MR2-11: Music and Humanism
ID: 326 / MR2-11: 1
Paired paper (60 minutes including Q&A)
Keywords: Humanism, Central Germany, Lossius, Reusch, Motet
Music and Humanism in 16th century Central Germany
1Staatliche Hochschule für Musik Trossingen, Germany; 2Universität Heidelberg
Music and Humanism in 16th century Central Germany
The following two papers investigate forms of humanism in Central German music culture. In the 16th century, a dense infrastructure of grammar schools and universities provided a fertile environment for establishing ties between music and the humaniora. The first paper will explore humanist concepts on the level of local motet composition. The second paper will ask more generally how Central German musicians defined their relation to antiquity.
Imitatio and Self-representation: Observations on Johann Reusch’s motets (Michael Meyer)
It is known that Johann Reusch played an important role in 16th century Central Germany contributing a respectable number of motets. After Walther Dehnhard’s study on the German psalm motet of 1971, Reusch’s work has been brought back into the focus of research only recently, for example regarding his Epitaphia Rhaworum, a collection of memorial motets dating from 1550. Firstly, this contribution presents new findings regarding the transmission of Reusch’s motets. Secondly, it is discussed how Reusch’s Motets participated in the contemporary humanist culture beyond his tribute to the Rhaw family: Reusch’s well-known acquaintance with Philipp Melanchthon is reexamined and brought in to connection with his ‚rhetorical‘ style of composition and his imitatio of Josquin Desprez. It can be assumed that Reusch consciously seeked to profile himself as a ‘learned’
“Cantica sacra veteris ecclesiae” – new aspects of musical humanism in 16th century Central Germany (Stefan Menzel)
It is a common view that in 15th and 16th century music culture, the revival of antique ideas and concepts was mostly restricted to music theory. In contrast to a renewed interest in antique writings, a renaissance of music was hindered by the lack of surviving Greek or Roman musical repertoire. Although humanist ideas seem to pervade literature and visual arts of the 16th century, scholars have been very reluctant to apply those ideas to contemporary music. The sacred music culture of 16th century Central Germany might provide new insight on how contemporaries solved the problem of a musical renaissance without music. By examining publications like Lucas Lossius’ Psalmodia (1553) and Georg Fabricius’ Thesaurus antiquitatis religiosae (1564), I will argue that these authors put forth a different understanding of musical antiquity. In their eyes not the lost heathen music practices, but the music of the early Christian church was to be revived. Here, a new perspective on 16th century music comes into play, which now, through the tradition of Gregorian chant, could be linked to antiquity and indeed could be seen as a renaissance of early Christian music. In this paper I will explore the implications of this shift in perspective for the sacred music culture of Central Germany in particular and our understanding of musical humanism in general.
ID: 318 / MR2-11: 2
Individual paper of 20 minutes
Keywords: Music Theory, Music and Medicine, Renaissance, Sixteenth Century
Filippo Capponi’s 'Facile est inventis addere' and Musical Empiricism?
University of Munich, Germany
In 1556, the Florentine scholar Filippo Capponi published a study in Venice entitled Facile est inventis addere (It is easy to add to what has already been invented). The work is something between a medical treatise and a popular guide to a better life.

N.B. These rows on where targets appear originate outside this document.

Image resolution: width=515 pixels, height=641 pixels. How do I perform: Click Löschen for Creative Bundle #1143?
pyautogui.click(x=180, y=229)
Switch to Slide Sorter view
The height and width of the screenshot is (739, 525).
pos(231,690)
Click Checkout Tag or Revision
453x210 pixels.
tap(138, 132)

The title itself is a direct reference to one of Galen’s famous teachings, according to which the temperate man knows how he must treat his body to remain healthy. However, Capponi by no means presents argumentation focussed exclusively on Galen; he formulates his own ideas. For example, he rejects ancient astrological models and expands on Galen’s doctrine of the temperaments. Throughout, he develops an almost empirical approach, in that he tries to build an argument based on “facts and experience”.

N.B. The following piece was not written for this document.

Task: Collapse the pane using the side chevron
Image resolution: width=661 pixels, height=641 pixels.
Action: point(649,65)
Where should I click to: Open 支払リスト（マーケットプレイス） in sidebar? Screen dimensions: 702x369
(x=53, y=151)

Capponi has received some attention in art history in recent years due to his acquaintance with Titian and other artists. Musicologists, on the other hand, have only cited his reports about musicians such as Adrian Willaert, on whose working methods Capponi provides remarkable details. Little to no attention has been paid to the extensive passages related to music in Facile est inventis addere. In these passages, the author is not only concerned with the healing effect of music on the body, but also offers exciting reflections on the physiological foundations of music-making—for example, on the connection between breath and voice. In this paper, I will examine Capponi’s chapters on music and place them in the context of music-theoretical and medical writing from the mid-sixteenth century. In particular, I will discuss empiricism as a method for thinking about music in the sixteenth century.